From: Andy Shevchenko <andy.shevchenko@gmail.com>
To: Thorsten Leemhuis <linux@leemhuis.info>
Cc: Greg Kroah-Hartman <gregkh@linuxfoundation.org>,
Peter Zijlstra <peterz@infradead.org>,
Thomas Gleixner <tglx@linutronix.de>,
Randy Dunlap <rdunlap@infradead.org>,
Linux Kernel Mailing List <linux-kernel@vger.kernel.org>,
"open list:KERNEL SELFTEST FRAMEWORK"
<linux-kselftest@vger.kernel.org>,
KUnit Development <kunit-dev@googlegroups.com>,
Linux Media Mailing List <linux-media@vger.kernel.org>,
netdev <netdev@vger.kernel.org>,
Brendan Higgins <brendanhiggins@google.com>,
"Rafael J. Wysocki" <rafael@kernel.org>,
Ingo Molnar <mingo@redhat.com>, Will Deacon <will@kernel.org>,
Waiman Long <longman@redhat.com>,
Boqun Feng <boqun.feng@gmail.com>,
Sakari Ailus <sakari.ailus@linux.intel.com>,
Laurent Pinchart <laurent.pinchart@ideasonboard.com>,
Mauro Carvalho Chehab <mchehab@kernel.org>,
Thomas Graf <tgraf@suug.ch>,
Herbert Xu <herbert@gondor.apana.org.au>,
Andrew Morton <akpm@linux-foundation.org>
Subject: Re: [PATCH v2 0/4] kernel.h further split
Date: Wed, 13 Oct 2021 13:31:38 +0300 [thread overview]
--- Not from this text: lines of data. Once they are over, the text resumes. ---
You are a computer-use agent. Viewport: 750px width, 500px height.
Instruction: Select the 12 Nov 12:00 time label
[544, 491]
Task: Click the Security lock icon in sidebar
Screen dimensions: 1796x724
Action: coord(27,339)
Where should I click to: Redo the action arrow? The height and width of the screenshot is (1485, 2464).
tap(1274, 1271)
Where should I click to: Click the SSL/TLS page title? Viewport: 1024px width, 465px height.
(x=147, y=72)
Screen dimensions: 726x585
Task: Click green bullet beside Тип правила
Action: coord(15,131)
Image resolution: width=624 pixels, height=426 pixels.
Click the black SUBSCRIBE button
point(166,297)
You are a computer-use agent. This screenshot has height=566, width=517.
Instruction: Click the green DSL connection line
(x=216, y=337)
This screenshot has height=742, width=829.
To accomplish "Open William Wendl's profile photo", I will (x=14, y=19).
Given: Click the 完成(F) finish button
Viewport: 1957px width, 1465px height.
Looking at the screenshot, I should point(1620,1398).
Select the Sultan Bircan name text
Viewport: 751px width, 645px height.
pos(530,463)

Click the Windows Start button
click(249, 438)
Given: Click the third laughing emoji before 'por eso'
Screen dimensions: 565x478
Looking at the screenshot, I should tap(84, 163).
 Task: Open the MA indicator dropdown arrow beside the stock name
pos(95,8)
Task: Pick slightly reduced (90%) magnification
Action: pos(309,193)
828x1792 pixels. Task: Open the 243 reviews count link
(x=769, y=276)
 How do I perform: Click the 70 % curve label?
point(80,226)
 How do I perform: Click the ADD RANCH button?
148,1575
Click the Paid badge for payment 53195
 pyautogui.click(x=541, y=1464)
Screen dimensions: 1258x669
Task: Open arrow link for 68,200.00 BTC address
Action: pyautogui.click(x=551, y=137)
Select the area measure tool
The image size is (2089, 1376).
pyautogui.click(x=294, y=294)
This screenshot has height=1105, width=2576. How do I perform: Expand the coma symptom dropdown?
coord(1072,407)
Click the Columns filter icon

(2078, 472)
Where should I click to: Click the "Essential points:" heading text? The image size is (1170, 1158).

Message-ID: <YWa1igOl4eAxv6FL@smile.fi.intel.com> (raw)
In-Reply-To: <20211008113758.6cbee642@t14s>
On Fri, Oct 08, 2021 at 11:37:58AM +0200, Thorsten Leemhuis wrote:
> On Thu, 7 Oct 2021 14:51:15 +0300
> Andy Shevchenko <andy.shevchenko@gmail.com> wrote:
> > On Thu, Oct 7, 2021 at 1:34 PM Greg Kroah-Hartman
> > <gregkh@linuxfoundation.org> wrote:
> > > On Thu, Oct 07, 2021 at 12:51:25PM +0300, Andy Shevchenko wrote:
> > > > The kernel.h is a set of something which is not related to each
> > > > other and often used in non-crossed compilation units, especially
> > > > when drivers need only one or two macro definitions from it.
> > > >
> > > > Here is the split of container_of(). The goals are the following:
> > > > - untwist the dependency hell a bit
> > > > - drop kernel.h inclusion where it's only used for container_of()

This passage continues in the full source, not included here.